ABSTRACT

I have said that the starting point for secular humanism is the rejection of religious belief, and that is where I shall start. I shall look first, very briefly, at the traditional classic arguments for the existence of a god. There is an enormous literature dealing with them, and what I have to say will be perfunctory and will not add anything new, but it is an integral part of my case for humanism and I need to say it. Many modern religious believers and many theologians tend to dismiss these traditional arguments. Of course, they say, no one now relies on them; it is accepted that religious belief cannot be based simply on rational argument, and has to be understood in quite different terms. I shall be looking later at these alternative readings of religious belief, all of which seem to me to be woefully inadequate.
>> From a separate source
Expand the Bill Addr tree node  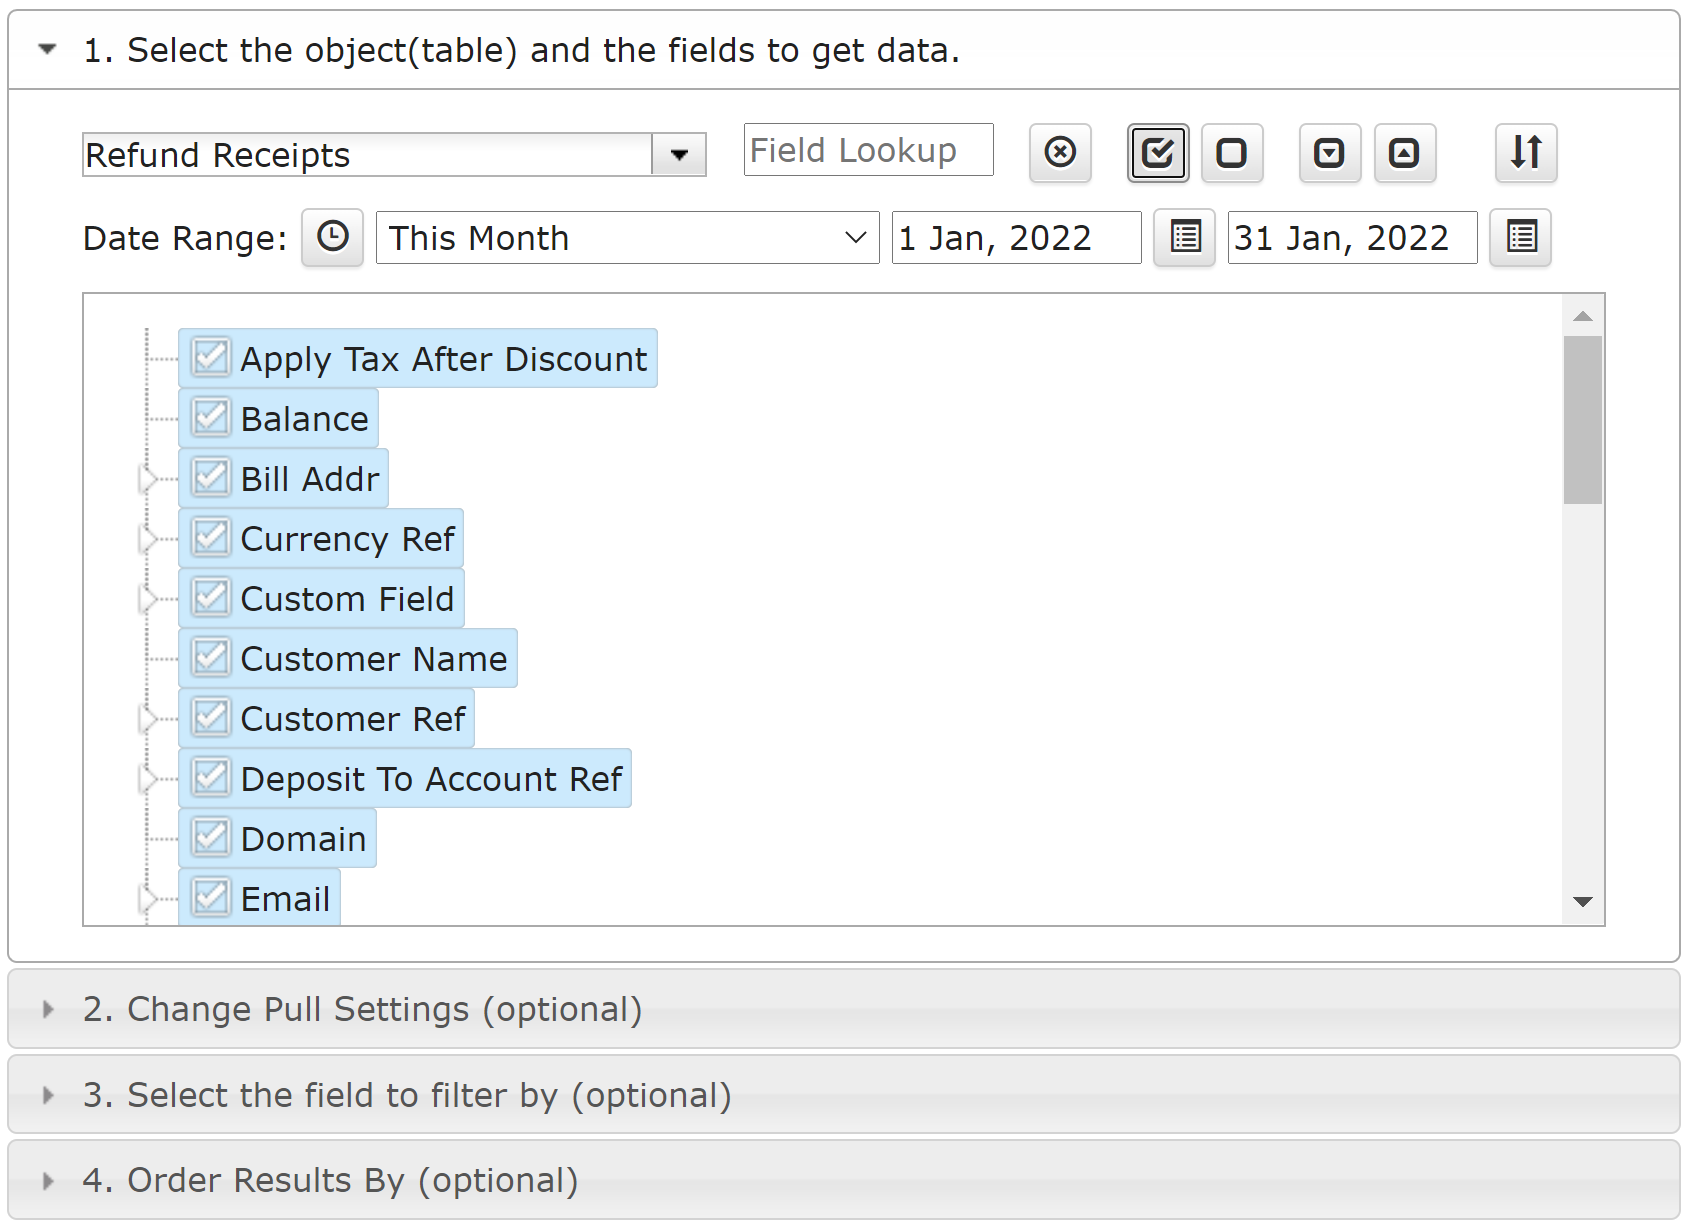pos(148,479)
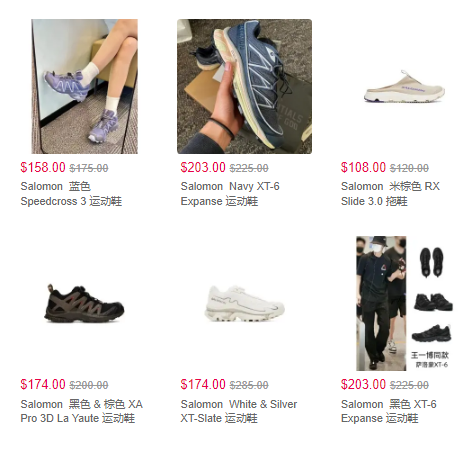Click the Salomon RX Slide 3.0 title
The image size is (476, 452).
tap(390, 194)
The only intellectually honest version of religious belief, in my view, is one which does attempt to support it with reasons and evidence. I am also inclined to think that such arguments play more of a role in the religious thinking of ordinary people than trendy theologians recognise. My mother, who became rather religious in the last years of her life, loved feeding the birds in her garden, and she used to look at them with admiration and say to me, ‘I know you don’t agree with me, but there must be something that started it all.’ Her remark is a sort of cross between what we shall

now consider under the labels of ‘the first cause argument’ and ‘the argument from design’, and I suspect that ideas of this kind play a significant part in the thinking of many believers.